Here is a new video from The National Museum of the Royal Navy describing the 20 year-long project to secure HMS Victory in her dock at Portsmouth’s Historic Dockyard.
As we posted back in August 2020, when HMS Victory went into drydock in the Portsmouth Historic Dockyard in 1922, she was supported by 22 steel cradles. In the almost 100 years that she has remained on the dock, the historic ship’s 3,500-tonne hull had been to slowly collapse in on itself. To save the ship, the cradles have been replaced by an innovative system of 134 “props” to distribute the load across the hull.
The installation of the new high-tech props has also allowed The National Museum of the Royal Navy to install a walkway underneath the ship giving visitors a more intimate experience of this iconic ship.
Thanks to David Rye for contributing to this post.
Funny to think that all of those props are an approximation of the gentle, perfectly distributed support of water (which of course offers its own problems over the long term).

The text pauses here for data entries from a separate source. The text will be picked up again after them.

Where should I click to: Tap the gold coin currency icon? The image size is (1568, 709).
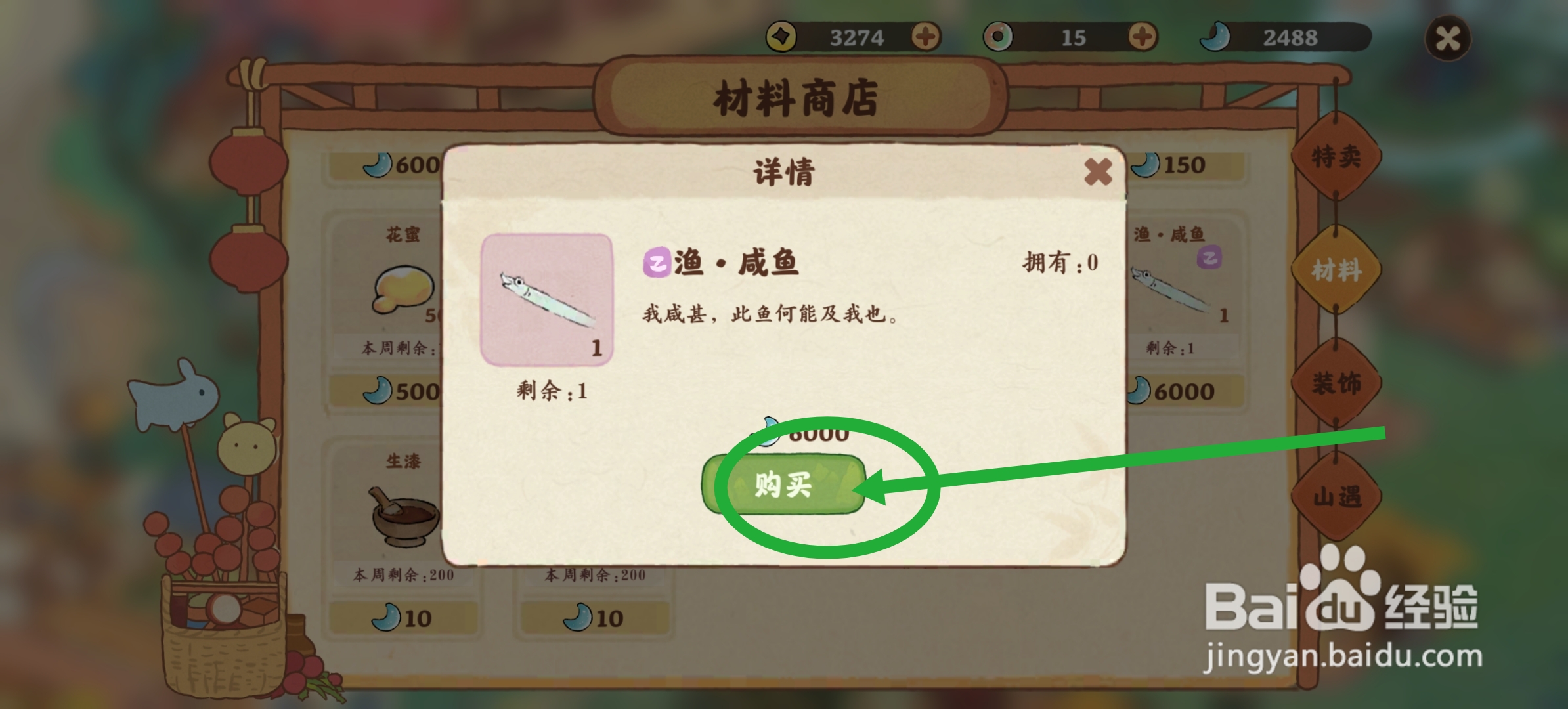781,37
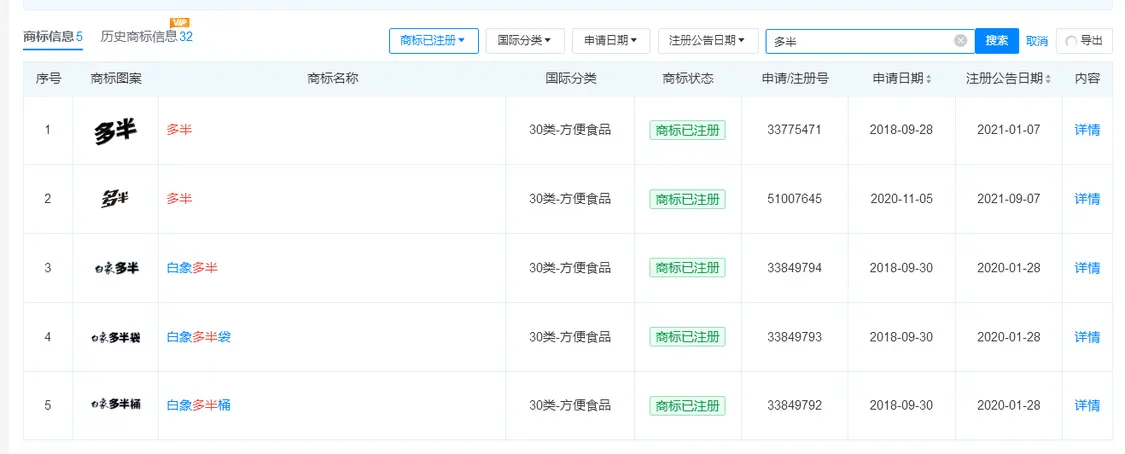
Task: Expand the 申请日期 filter dropdown
Action: (610, 41)
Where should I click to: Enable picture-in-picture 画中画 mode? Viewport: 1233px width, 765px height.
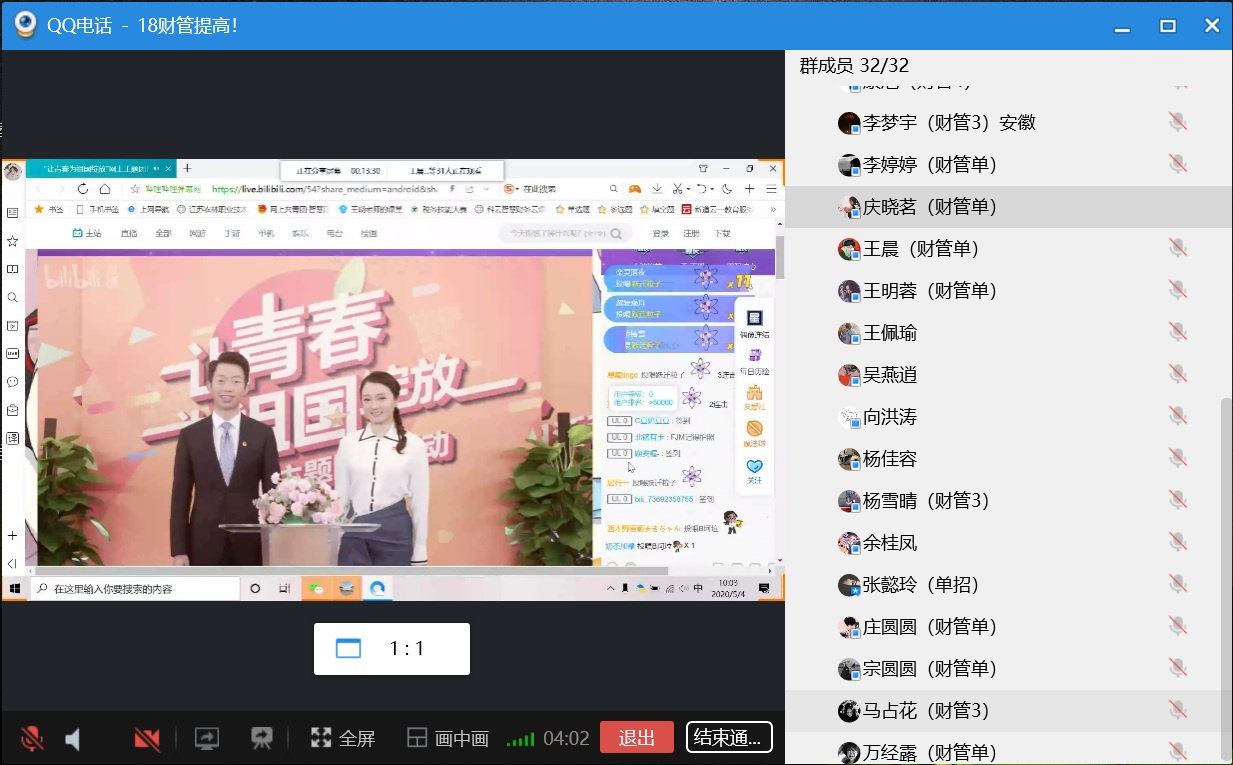(x=448, y=739)
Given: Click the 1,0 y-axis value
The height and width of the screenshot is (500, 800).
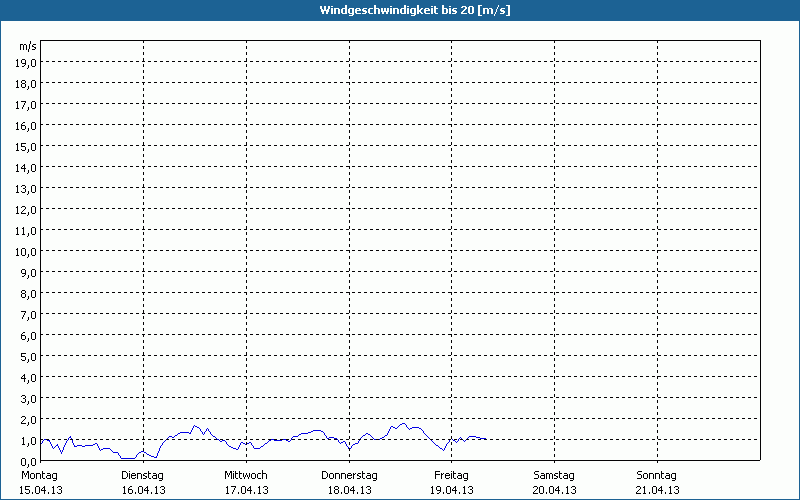Looking at the screenshot, I should [28, 441].
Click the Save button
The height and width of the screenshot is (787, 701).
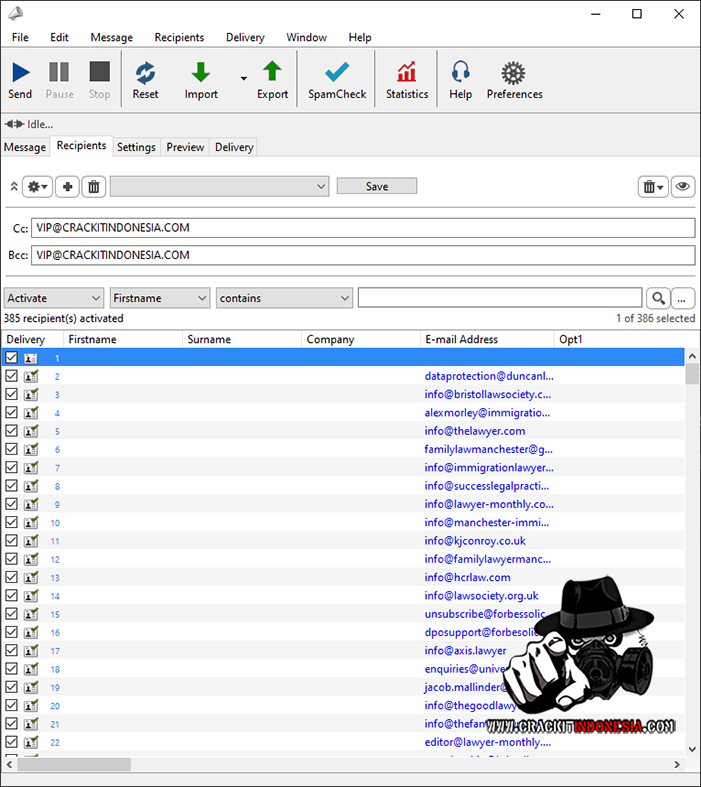point(376,187)
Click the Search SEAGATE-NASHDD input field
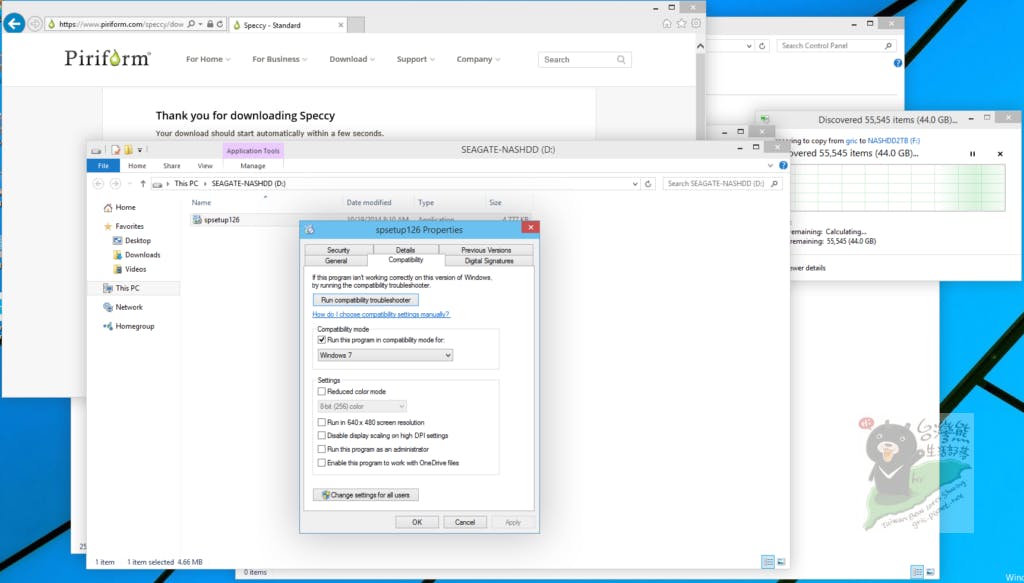The image size is (1024, 583). click(714, 184)
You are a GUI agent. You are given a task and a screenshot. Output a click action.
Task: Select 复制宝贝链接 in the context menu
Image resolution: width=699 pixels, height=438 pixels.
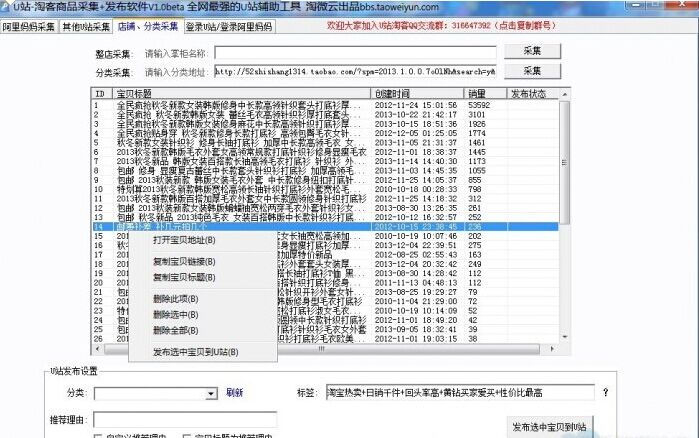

Each prop the mechanical equivalent of a hydrostatic column. 🙂
Isn’t the term “hogged” used for a boat that has been dry docked for too long and the keel and frames sag at the bow and stern?
So Cal had some hogged wooden schooners that I saw back in the 70s. That’s the term they used and how they explained it. I had not heard of the term before then.
Hogging and sagging refers to the effect of an unequal distribution of weight pressing down and buoyancy pushing upward on a ship or boat. Hogging is when there is more weight in the ends causing the bow and stern to droop. Sagging is more weight in the middle causing the bow and stern to go up and the middle of the ship to bend down. Wooden ships have a tendency to hog over time.